▶ **What you are asked to do**
Would you restate, exactly as they appear, the lines from the one containing "Instruction: Click the game" through the end of the data below?

▶ **Given data**
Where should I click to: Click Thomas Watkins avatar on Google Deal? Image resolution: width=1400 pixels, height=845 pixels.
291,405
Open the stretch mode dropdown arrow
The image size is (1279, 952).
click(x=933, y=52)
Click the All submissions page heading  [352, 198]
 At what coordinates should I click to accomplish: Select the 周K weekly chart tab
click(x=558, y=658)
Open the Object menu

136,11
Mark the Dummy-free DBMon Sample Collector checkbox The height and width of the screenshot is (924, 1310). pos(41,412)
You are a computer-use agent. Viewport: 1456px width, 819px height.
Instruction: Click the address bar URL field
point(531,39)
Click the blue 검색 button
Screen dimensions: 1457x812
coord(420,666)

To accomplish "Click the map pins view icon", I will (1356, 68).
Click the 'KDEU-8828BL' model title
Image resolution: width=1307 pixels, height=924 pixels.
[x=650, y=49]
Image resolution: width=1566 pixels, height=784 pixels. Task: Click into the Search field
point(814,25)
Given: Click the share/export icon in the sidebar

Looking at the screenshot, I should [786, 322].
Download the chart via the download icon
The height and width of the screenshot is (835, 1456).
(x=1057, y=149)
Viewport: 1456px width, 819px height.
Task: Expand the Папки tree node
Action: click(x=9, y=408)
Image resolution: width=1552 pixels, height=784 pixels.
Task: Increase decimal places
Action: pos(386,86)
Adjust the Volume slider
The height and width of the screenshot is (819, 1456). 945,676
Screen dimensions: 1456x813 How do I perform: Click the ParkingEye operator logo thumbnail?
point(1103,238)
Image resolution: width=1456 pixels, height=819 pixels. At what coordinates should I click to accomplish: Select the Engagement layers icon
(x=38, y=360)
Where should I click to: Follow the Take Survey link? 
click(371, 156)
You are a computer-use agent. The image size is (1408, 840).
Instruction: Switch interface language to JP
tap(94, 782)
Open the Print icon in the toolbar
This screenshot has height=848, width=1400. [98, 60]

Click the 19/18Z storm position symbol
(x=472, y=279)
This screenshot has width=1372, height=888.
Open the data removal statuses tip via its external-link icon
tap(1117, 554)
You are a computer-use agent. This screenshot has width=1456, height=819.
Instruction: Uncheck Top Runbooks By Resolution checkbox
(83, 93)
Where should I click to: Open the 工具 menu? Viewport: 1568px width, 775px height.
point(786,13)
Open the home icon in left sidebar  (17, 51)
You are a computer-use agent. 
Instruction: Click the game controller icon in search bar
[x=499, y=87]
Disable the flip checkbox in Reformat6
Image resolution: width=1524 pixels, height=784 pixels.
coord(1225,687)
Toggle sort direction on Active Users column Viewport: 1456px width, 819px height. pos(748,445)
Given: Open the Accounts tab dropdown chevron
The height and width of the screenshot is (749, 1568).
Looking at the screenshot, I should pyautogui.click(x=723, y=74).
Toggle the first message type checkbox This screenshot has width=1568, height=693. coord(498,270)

▶ **Solved problem**
Instruction: Click the game controller icon in search bar
[x=499, y=87]
Disable the flip checkbox in Reformat6
Image resolution: width=1524 pixels, height=784 pixels.
coord(1225,687)
Toggle sort direction on Active Users column Viewport: 1456px width, 819px height. pos(748,445)
Given: Open the Accounts tab dropdown chevron
The height and width of the screenshot is (749, 1568).
Looking at the screenshot, I should pyautogui.click(x=723, y=74).
Toggle the first message type checkbox This screenshot has width=1568, height=693. coord(498,270)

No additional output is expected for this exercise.